Beyond the lip syncing, the voice work has been redone and feels a bit more natural now. The recording quality is certainly appreciated, with the lines being easier to hear now than before. The wide variety of music on display in all of the games is nice too, but is much cheesier than I remember it and does feel rather samey after a while. The flame sound effects are fantastic though and each kind of enemy you fry makes a different sound for both that and your ram attack – so while there isn’t much variety in the core combat, at least things are mixed up a bit.
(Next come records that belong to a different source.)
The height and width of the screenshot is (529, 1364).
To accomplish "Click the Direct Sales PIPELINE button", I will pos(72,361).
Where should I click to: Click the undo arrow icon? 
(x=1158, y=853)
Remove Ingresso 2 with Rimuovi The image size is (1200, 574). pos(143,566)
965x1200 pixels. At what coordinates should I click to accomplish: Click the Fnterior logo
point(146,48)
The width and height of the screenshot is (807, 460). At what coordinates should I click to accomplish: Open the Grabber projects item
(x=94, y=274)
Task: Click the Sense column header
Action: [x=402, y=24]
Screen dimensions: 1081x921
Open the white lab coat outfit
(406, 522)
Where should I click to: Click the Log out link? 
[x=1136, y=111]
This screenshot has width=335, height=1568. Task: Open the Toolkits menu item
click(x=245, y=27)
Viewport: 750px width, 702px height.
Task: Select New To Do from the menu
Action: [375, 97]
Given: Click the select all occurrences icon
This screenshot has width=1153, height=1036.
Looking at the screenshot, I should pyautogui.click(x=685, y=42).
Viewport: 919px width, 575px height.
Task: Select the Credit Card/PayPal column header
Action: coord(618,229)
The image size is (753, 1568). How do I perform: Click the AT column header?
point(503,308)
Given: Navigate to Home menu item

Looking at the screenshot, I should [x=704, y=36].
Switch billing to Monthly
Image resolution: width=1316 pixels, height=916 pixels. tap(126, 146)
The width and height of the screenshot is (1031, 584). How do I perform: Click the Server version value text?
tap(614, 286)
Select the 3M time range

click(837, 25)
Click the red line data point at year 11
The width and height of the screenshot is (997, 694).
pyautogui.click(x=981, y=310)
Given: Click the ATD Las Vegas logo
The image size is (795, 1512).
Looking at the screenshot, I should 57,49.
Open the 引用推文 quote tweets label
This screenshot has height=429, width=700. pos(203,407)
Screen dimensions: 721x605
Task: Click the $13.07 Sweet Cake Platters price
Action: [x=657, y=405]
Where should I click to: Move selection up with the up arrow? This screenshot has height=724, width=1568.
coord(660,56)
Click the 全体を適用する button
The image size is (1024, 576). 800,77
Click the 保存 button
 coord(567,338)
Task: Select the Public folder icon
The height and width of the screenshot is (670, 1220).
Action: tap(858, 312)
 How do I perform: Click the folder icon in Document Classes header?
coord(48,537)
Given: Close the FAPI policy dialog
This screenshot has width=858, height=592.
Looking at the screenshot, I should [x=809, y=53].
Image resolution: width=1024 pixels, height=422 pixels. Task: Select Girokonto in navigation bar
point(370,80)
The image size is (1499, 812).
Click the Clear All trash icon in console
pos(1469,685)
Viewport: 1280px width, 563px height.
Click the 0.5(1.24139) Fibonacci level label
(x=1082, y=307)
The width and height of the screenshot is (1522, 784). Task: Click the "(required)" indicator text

The Spyro Reignited Trilogy is a fantastic remake of some flawed games and with that comes a mixed bag of a recommendation. If you’re a series veteran and absolutely love collect-a-thons now as much as you did then, pick it up and you’ll have a lot of fun. If you’re new to the series and have access to the PS1 games via a PS1, PS2, or PS3 digitally, see if the formula is for you. As remakes go, this is a far more thorough one than even the Crash Bandicoot one and in that sense, it’s a better collection for PS1 classic fans – but the game themselves lack variety and feel a bit too similar to one another to recommend a full-price purchase right out of the gate.
Reviewed By: Jeremy Peeples
This review is based on a digital copy of Spyro Reignited Trilogy for the PlayStation 4 provided by Activision.